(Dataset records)
* start *
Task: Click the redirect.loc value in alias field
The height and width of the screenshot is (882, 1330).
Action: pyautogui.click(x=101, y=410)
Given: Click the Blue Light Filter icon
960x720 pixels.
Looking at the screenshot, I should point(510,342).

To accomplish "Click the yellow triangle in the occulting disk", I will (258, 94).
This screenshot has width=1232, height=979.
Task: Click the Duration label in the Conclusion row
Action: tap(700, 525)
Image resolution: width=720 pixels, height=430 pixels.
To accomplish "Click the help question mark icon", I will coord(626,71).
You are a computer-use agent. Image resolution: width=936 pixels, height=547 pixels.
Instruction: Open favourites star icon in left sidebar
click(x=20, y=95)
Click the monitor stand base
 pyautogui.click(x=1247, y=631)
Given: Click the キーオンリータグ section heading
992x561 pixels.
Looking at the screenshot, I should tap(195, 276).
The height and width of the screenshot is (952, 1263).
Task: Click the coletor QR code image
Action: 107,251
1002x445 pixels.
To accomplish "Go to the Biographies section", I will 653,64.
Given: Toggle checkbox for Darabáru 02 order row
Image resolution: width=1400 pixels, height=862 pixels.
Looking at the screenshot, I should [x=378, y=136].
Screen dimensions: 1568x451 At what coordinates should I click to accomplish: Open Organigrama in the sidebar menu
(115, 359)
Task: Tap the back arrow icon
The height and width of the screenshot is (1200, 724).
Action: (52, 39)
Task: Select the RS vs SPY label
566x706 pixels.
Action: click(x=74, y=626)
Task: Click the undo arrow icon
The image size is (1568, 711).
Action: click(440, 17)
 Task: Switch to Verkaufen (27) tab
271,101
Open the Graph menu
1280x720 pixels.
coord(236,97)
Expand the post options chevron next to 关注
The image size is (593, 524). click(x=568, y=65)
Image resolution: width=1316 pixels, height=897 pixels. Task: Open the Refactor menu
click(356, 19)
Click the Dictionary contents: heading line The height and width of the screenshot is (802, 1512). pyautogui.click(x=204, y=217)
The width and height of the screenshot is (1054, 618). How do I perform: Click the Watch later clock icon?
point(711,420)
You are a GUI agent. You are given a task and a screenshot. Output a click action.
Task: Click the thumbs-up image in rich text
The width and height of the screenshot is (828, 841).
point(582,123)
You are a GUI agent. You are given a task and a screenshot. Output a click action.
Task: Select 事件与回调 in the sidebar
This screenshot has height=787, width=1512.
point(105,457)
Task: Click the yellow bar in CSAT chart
* end *
**Task brief**:
Put each line of the records above into a JSON list of strings, one string per line, and leave out any blank lines.

**Output for this exercise**:
[
  "Task: Click the redirect.loc value in alias field",
  "The height and width of the screenshot is (882, 1330).",
  "Action: pyautogui.click(x=101, y=410)",
  "Given: Click the Blue Light Filter icon",
  "960x720 pixels.",
  "Looking at the screenshot, I should point(510,342).",
  "To accomplish \"Click the yellow triangle in the occulting disk\", I will (258, 94).",
  "This screenshot has width=1232, height=979.",
  "Task: Click the Duration label in the Conclusion row",
  "Action: tap(700, 525)",
  "Image resolution: width=720 pixels, height=430 pixels.",
  "To accomplish \"Click the help question mark icon\", I will coord(626,71).",
  "You are a computer-use agent. Image resolution: width=936 pixels, height=547 pixels.",
  "Instruction: Open favourites star icon in left sidebar",
  "click(x=20, y=95)",
  "Click the monitor stand base",
  " pyautogui.click(x=1247, y=631)",
  "Given: Click the キーオンリータグ section heading",
  "992x561 pixels.",
  "Looking at the screenshot, I should tap(195, 276).",
  "The height and width of the screenshot is (952, 1263).",
  "Task: Click the coletor QR code image",
  "Action: 107,251",
  "1002x445 pixels.",
  "To accomplish \"Go to the Biographies section\", I will 653,64.",
  "Given: Toggle checkbox for Darabáru 02 order row",
  "Image resolution: width=1400 pixels, height=862 pixels.",
  "Looking at the screenshot, I should [x=378, y=136].",
  "Screen dimensions: 1568x451 At what coordinates should I click to accomplish: Open Organigrama in the sidebar menu",
  "(115, 359)",
  "Task: Tap the back arrow icon",
  "The height and width of the screenshot is (1200, 724).",
  "Action: (52, 39)",
  "Task: Select the RS vs SPY label",
  "566x706 pixels.",
  "Action: click(x=74, y=626)",
  "Task: Click the undo arrow icon",
  "The image size is (1568, 711).",
  "Action: click(440, 17)",
  " Task: Switch to Verkaufen (27) tab",
  "271,101",
  "Open the Graph menu",
  "1280x720 pixels.",
  "coord(236,97)",
  "Expand the post options chevron next to 关注",
  "The image size is (593, 524). click(x=568, y=65)",
  "Image resolution: width=1316 pixels, height=897 pixels. Task: Open the Refactor menu",
  "click(356, 19)",
  "Click the Dictionary contents: heading line The height and width of the screenshot is (802, 1512). pyautogui.click(x=204, y=217)",
  "The width and height of the screenshot is (1054, 618). How do I perform: Click the Watch later clock icon?",
  "point(711,420)",
  "You are a GUI agent. You are given a task and a screenshot. Output a click action.",
  "Task: Click the thumbs-up image in rich text",
  "The width and height of the screenshot is (828, 841).",
  "point(582,123)",
  "You are a GUI agent. You are given a task and a screenshot. Output a click action.",
  "Task: Select 事件与回调 in the sidebar",
  "This screenshot has height=787, width=1512.",
  "point(105,457)",
  "Task: Click the yellow bar in CSAT chart"
]